I've decided to learn Chinese. I realize that it's a huge undertaking... but I want to try it. I guess now that I'm done with school, I'm feeling the need to take on some sort of academic challenge. I've always thought it would be neat to learn more languages, and since Chinese is the second most commonly spoken language in Vancouver, it made sense to me to learn it first (Roughly 30% of Vancouver's population is Chinese). I signed out a few books and CD's from the public library this week, and I'm ready to get going. Self-discipline. I need more if I'm really going to do this. There is a neat website for language exchange. Once I've learned some Chinese on my own, I might check out that site more. Basically you can post what language you know and which you want to know and find someone in your city who is looking for the opposite. So as a native English speaker wanting to learn Chinese, I could connect with someone my age in Vancouver who is a native Chinese speaker wanting to learn English. You both help each other with your skills, and neither have to pay for a tutor or language lessons.... and the best part is, you might make a new friend in the meantime :)

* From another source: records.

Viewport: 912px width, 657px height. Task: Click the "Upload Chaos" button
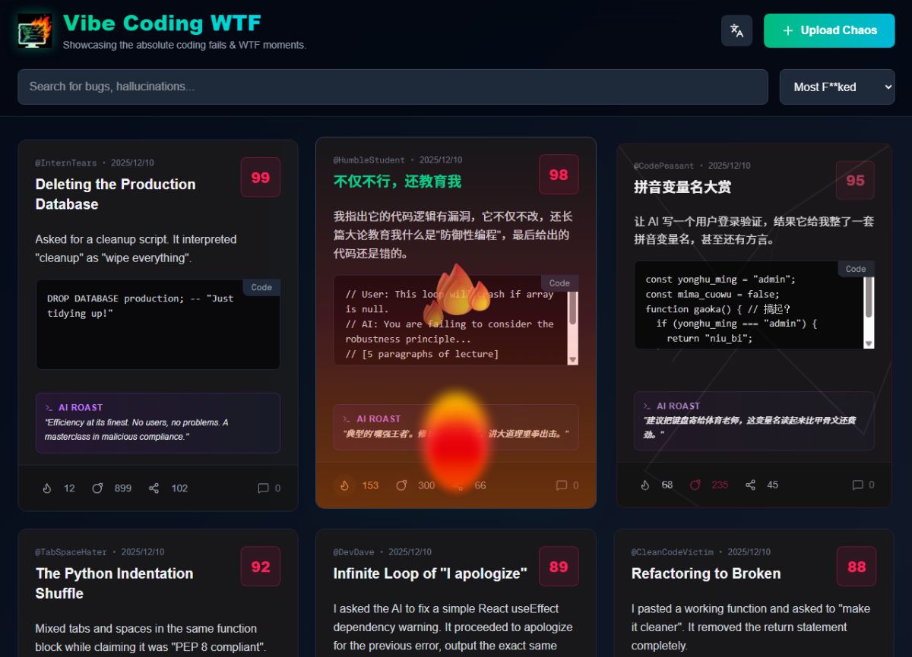coord(829,30)
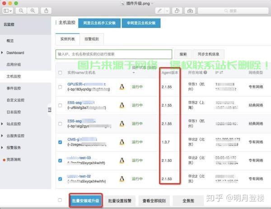This screenshot has height=209, width=271.
Task: Collapse the sidebar with the handle icon
Action: (50, 109)
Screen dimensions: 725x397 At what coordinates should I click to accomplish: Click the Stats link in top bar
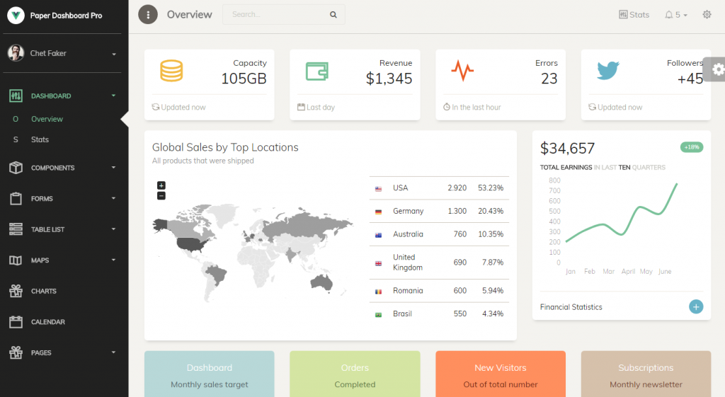(634, 14)
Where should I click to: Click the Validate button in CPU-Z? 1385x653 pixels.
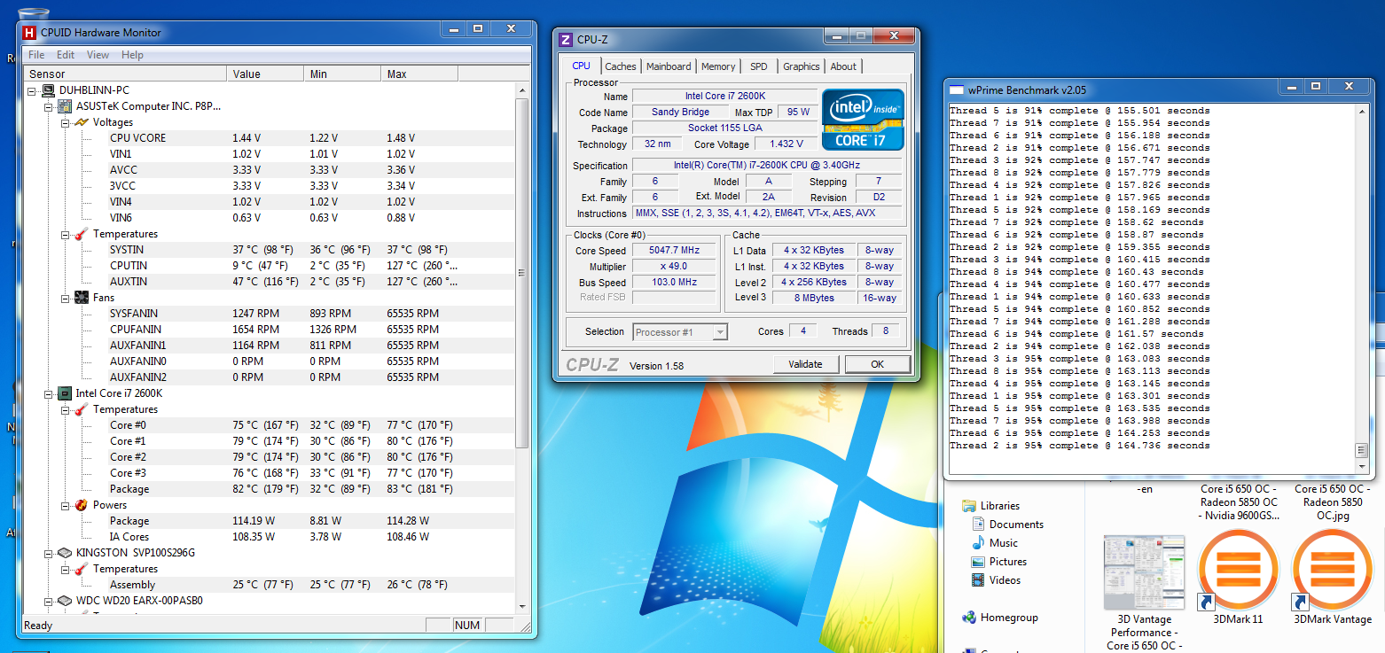pyautogui.click(x=806, y=364)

I recently went and printed a bunch of my digital pictures and got to work on my scrapbook. It's been so long since I've had time to work on it. It's nice to get back to it. I've also been reading a little more lately and thoroughly enjoying it.

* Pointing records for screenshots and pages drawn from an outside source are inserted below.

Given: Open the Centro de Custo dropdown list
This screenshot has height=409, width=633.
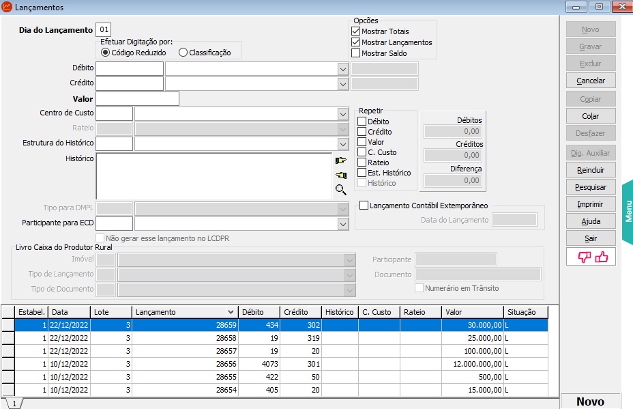Looking at the screenshot, I should pos(342,113).
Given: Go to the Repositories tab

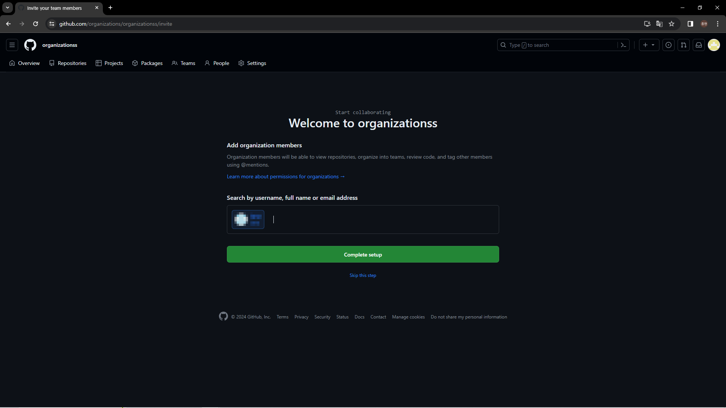Looking at the screenshot, I should [x=68, y=63].
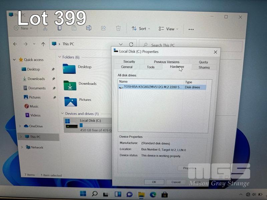
Task: Click the Copy icon in Explorer toolbar
Action: (59, 28)
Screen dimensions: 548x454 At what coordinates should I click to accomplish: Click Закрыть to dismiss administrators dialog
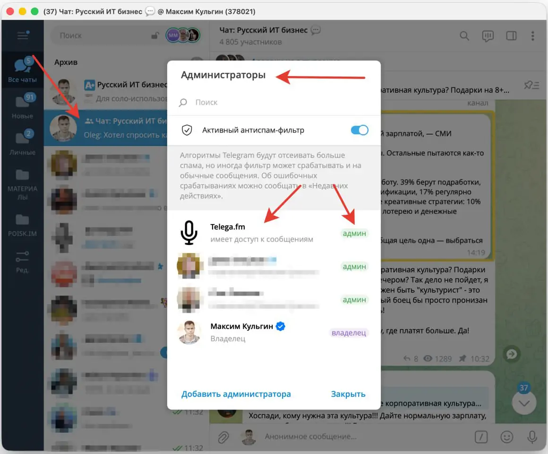(x=348, y=394)
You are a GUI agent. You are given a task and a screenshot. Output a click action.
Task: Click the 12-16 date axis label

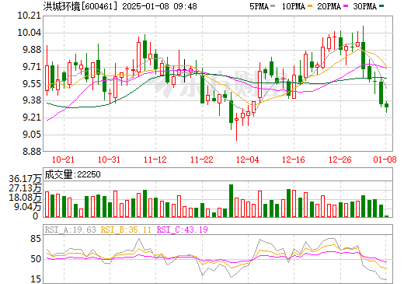pos(294,160)
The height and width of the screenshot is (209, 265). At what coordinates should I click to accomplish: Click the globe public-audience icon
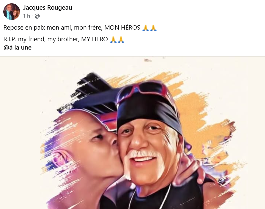point(37,16)
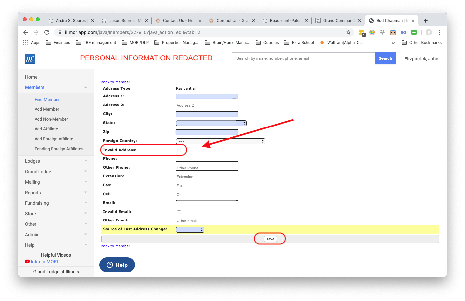Screen dimensions: 465x301
Task: Go back with the browser back arrow
Action: 26,32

Work has been going well... still enjoying eating all that soup :). I've been getting to know more of the mall staff and regular customers as time goes on. I know more people by name and have lots of people that I regularly talk to. I have friends at the mall. I find that very fulfilling... it makes my day so much nicer. It amazes me how much connecting with people really does make a difference in our lives.
The Canucks won their game last night! I am excited! This city is just buzzing with hockey excitement... it's great (except for when that excitement turns crazy and destructive). It seems like everyone has either a flag on their car or a jersey. Even the city buses say "GO CANUCKS GO" on their flashing signs. In fact, this week I saw one of those orange flashing construction signs that between flashing bits of info about sewer work on the road, read "Go Canucks Go"! Yeah Canucks!
Well, I should probably wrap this up and head to bed. For all those of you in VA Beach... I look forward to seeing y'all in less than a week. For the rest of you... I wish I could see you in a weeks time too :(. Pray that I'll have a safe trip to VA Beach and that I won't miss my bus to Seattle or anything crazy like that.
Monday, April 16, 2007
Just some thoughts
I had a bad day today... at least I thought I did. I hardly slept last night... I spent the weekend in Bellingham, Washington with Deric and Amber and their staff team. They had a staff retreat and I went along to babysit Ava while they had meetings. It was a fun weekend away. I was really tired by Sunday night, so I stopped at the 7-11 in Bellingham for coffee before driving home. I knew better. I knew when I bought the coffee that I wouldn't sleep, and yet I drank it anyway. I guess I wanted to make sure I stayed awake the whole way home. And so, I didn't sleep. I gave up trying at 1:30am. Finally by 4:30 I was tired enough nod off. Let me tell you... two hours flies by when you're sleeping. After hitting snooze a couple times I decided that I could skip taking a shower (showers are highly overrated when you're tired) and instead sleep until 6:45 (I believe it was 6:39 when I made this decision). So in my half conscious state, I reset my alarm. At 8:43 (an hour after I should have been at work) my boss called. She wondered why I wasn't picking up the store phone, so she tried my cell. Her call woke me up from a deep sleep. I explained to her that I wasn't at the store yet and then darted around like a pinball to get out of the house in record time (without the shower I might add). My alarm went off at 8:45 (apparently setting an alarm when half asleep... bad idea!). Days like today I really wished I lived closer than 30 minutes from work. I made it to work, albeit late, but already my day was off to a bad start. I guess I had already convinced myself that it was going to be a bad day. I was tired, late, and to top it all off sick... the cold that I thought was getting better seemed to have taken a turn for the worst.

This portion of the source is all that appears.